Journal of Family Medicine and Primary Care

LETTER TO EDITOR
Year
: 2017  |  Volume : 6  |  Issue : 3  |  Page : 698--699

Leukemoid reaction in megaloblastic anemia of the puerperium: An unusual cause


Hans Raj Pahadiya, Manoj Lakhotia, Akanksha Choudhary, Sukhdev Choudhary 
 Department of Medicine, Dr. S.N. Medical College, Jodhpur, Rajasthan, India

Correspondence Address:
Dr. Hans Raj Pahadiya
Department of Medicine, Dr. S.N. Medical College, Jodhpur - 342 001, Rajasthan
India




How to cite this article:
Pahadiya HR, Lakhotia M, Choudhary A, Choudhary S. Leukemoid reaction in megaloblastic anemia of the puerperium: An unusual cause.J Family Med Prim Care 2017;6:698-699


How to cite this URL:
Pahadiya HR, Lakhotia M, Choudhary A, Choudhary S. Leukemoid reaction in megaloblastic anemia of the puerperium: An unusual cause. J Family Med Prim Care [serial online] 2017 [cited 2019 Oct 18 ];6:698-699
Available from: http://www.jfmpc.com/text.asp?2017/6/3/698/222019


Full Text

Dear Editor,

A 30-year-old vegetarian female from a rural background presented after 5 days of her uneventful full-term normal vaginal delivery because of fatigability, breathlessness, and facial puffiness. Her obstetric history was G3P3A0. Her antepartum history was uneventful, and she irregularly attended antenatal checkup visits. She denied history of bleeding from anywhere in the body, blood transfusion in the past, chronic illness, or addictions. On examination, she had pallor and mild icterus. The vital parameters were stable except a tachycardia of 110 beats/min. There was a hemic murmur on the pulmonary area. Further clinical examination was not contributory. Hemogram revealed anemia, thrombocytopenia, and leukocytosis. Peripheral blood film (PBF) showed macrocytosis, nucleated red blood cell, neutrophilic leukocytosis with few immature cells, and 2% reticulocytes count. The leukocyte alkaline phosphatase (LAP) score was high [Table 1]. The liver function, renal function tests, and coagulation profile were within normal limit. The serum Vitamin B12 level was 169 pg/mL (279–996 pg/mL), and serum folic acid level was 6.1 ng/L (5.4–18.0 ng/mL). The bone marrow aspiration showed megaloblastic erythropoiesis. The blood and urinalysis were sterile. She tested negative for malaria, hepatitis B, and hepatitis C viruses. The chest X-ray, electrocardiogram, and echocardiography were normal. Ultrasonography showed bulky postpartum uterus without any significant abnormality. Treatment consisted of two unit of packed cell given on day 1, injectable methylcobalamin 1000 μg, and tablet folic acid 5 mg given daily. At the end of 7th days, the counts normalized, and the hemoglobin rose to 9.4 g/dL. At the follow-up of one fortnight, she was asymptomatic with normal hematology.{Table 1}

Leukemoid reaction (LR) refers to a reactive, excessive leukocytosis outside the bone marrow in the absence of hematological malignancy and has been described in response to inflammation, severe infection, malignancies, hemorrhage, acute hemolysis, or bone marrow stimulants. There is a significant increase in mature neutrophils in the peripheral blood and a differential count showing marked left shift.[1] The underlying mechanism for LR is attributed to increased cytokines and interleukins production.[2]

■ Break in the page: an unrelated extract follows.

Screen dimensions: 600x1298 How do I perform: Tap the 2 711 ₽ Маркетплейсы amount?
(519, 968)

Pregnancy is commonly associated with various hematological changes such as anemia, thrombocytopenia, coagulopathy, and leukocytosis. The leukocytes count starts to increase from 4th week of gestation and remain throughout the pregnancy. This occurs because of the physiological stress of the pregnancy and immune tolerance, immunosuppression, and immunomodulation of fetus in pregnancy which leads to inflammatory response.[3] The increase in the leukocytes count is predominantly neutrophilic because of impaired neutrophilic apoptosis in pregnancy. These neutrophils have toxic granulation in cytoplasm, immature forms, and depressed chemotaxis and phagocytic activity with increased oxidative metabolism during pregnancy. This indicates to bone marrow response to an increased drive for erythropoiesis occurring during pregnancy.[4],[5],[6] During throughout of pregnancy, circulating levels of C-reactive protein, granulocyte macrophage colony-stimulating factor, and lactoferrin are found to be increased and their level tends to settle down after the puerperium.[2] LR in puerperium with megaloblastic anemia is rarely reported.[7],[8]

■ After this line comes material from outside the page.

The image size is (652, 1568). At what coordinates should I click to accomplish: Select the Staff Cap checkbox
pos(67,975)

Our case of megaloblastic anemia, presenting in the puerperium, was associated with LR. The total and differential leukocytes counts gradually returned to normal while the folic acid and Vitamin B12 therapy were given. The possible etiology for megaloblastic anemia in our case might be due to dietary deficiency of Vitamin B12 and folic acid in pregnancy. Folic acid requirement is increases, and absorption is decreases during pregnancy. The LR in the puerperium is might be due to outpouring of various stress hormones, steroid hormone, and cytokines secondary to excessive stress and inflammation during delivery. Therefore, a proper septic workup, a good PBF examination, and LAP score should be done to look for the cause of excessive leukocytes count of the puerperium.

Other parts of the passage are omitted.